Consider Your Holistic Well-Being

Try to avoid the mistake of thinking that skin care is only about doing things connected directly to dermatology. There are various parts of your lifestyle and the environment that can affect how healthy your skin is. Instead, by taking care of your wider well-being, you’re likely to have a more holistically positive effect.

Let’s start with your diet. The good hydration we mentioned before is essential, of course. The foods you eat can make a difference. Cutting down on junk foods is good because these items can influence your organ health, which in turn influences your hormone balance. It is your hormones that most directly lead to issues like acne. In addition to minimizing junk, it’s wise to adopt a balanced diet that includes items that reduce inflammation. Turmeric, probiotics, and foods that contain zinc and vitamins A, D, and E are recognized to be good for acne in particular.

Additionally, your mental wellness plays a role in your holistic and skin health, too. College can be a really stressful experience. While stress isn’t a direct cause of conditions like acne, it can trigger the production of hormones like cortisol. In turn, these hormones can overstimulate oil glands, leading to clogged pores and skin conditions. Therefore, it’s wise — on a number of levels — to adopt stress management practices into your daily routine. This may involve meditation and mindfulness, regular exercise, and even just talking to your friends when things get a little too difficult.

Collaborate with a Dermatologist

Daily hydration routines and holistic wellness are good foundations for clear skin. But in some circumstances, professional medical guidance may be an effective tool for creating a plan to address the underlying causes of skin complaints.

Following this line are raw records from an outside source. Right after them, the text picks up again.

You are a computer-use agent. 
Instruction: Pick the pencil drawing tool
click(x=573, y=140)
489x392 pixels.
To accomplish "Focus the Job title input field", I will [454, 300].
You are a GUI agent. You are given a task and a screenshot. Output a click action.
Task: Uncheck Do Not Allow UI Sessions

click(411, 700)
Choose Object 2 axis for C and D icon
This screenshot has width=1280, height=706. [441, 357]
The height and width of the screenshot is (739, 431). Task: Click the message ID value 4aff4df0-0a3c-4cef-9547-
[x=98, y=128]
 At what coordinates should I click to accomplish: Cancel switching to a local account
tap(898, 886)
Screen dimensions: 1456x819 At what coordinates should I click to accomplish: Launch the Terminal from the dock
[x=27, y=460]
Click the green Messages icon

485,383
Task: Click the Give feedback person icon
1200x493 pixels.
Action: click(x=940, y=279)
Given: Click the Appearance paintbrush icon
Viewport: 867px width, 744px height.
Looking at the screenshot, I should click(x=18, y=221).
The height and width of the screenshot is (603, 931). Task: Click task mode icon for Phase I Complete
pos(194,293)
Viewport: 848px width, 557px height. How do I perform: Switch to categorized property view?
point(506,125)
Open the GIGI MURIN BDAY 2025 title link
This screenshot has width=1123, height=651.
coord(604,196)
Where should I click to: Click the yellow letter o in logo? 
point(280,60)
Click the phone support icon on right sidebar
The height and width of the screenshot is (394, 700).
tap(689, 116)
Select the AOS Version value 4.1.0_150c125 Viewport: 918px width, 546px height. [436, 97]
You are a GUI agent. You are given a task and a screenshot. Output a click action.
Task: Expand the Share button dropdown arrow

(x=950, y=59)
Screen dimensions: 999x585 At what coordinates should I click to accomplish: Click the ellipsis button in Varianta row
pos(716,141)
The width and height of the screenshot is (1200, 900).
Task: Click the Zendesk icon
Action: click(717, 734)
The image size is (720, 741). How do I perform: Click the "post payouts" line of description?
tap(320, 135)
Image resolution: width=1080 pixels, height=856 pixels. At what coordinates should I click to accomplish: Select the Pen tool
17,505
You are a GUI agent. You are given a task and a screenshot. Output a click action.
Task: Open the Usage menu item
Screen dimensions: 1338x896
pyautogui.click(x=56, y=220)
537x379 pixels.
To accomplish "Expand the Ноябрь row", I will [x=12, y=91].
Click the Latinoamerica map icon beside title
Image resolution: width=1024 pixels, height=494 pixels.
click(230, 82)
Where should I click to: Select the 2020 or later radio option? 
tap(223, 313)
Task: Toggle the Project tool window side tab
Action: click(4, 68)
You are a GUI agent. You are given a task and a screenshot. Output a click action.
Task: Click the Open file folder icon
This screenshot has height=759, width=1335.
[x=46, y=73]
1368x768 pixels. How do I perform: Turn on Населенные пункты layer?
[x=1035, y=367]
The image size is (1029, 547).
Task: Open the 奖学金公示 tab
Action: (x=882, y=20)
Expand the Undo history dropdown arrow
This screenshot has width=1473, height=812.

So, how do you know when it’s time to consult a dermatologist for your acne? Signs of a severe issue — such as having numerous papules and pustules or they’re in unusual places, like armpits — may warrant a visit. This is because such conditions can be difficult to treat with over-the-counter remedies. If your acne is painful or affecting your self-esteem, this can also be reason enough to seek professional guidance. 

Working with a dermatologist isn’t just positive because they can provide access to more robust medications or antibiotics. They also spend time exploring what could be the root causes of your skin condition. Importantly, they’ll collaborate with you on creating a treatment plan that’s tailored to your needs and specific skin type, empowering you to embark on your college experience with clearer skin and greater confidence.


Getting clearer skin takes some focus and discipline, but it’s certainly achievable. It involves committing to regular hydration, alongside taking a holistic approach to your wellness, among other actions. Remember, though, that the condition of your skin isn’t the be-all and end-all of your self-worth. You have many qualities and unique perspectives that contribute to what’s great about you. By cultivating these alongside taking care of your health, you can give yourself the confidence boost that may make your college experience more positive.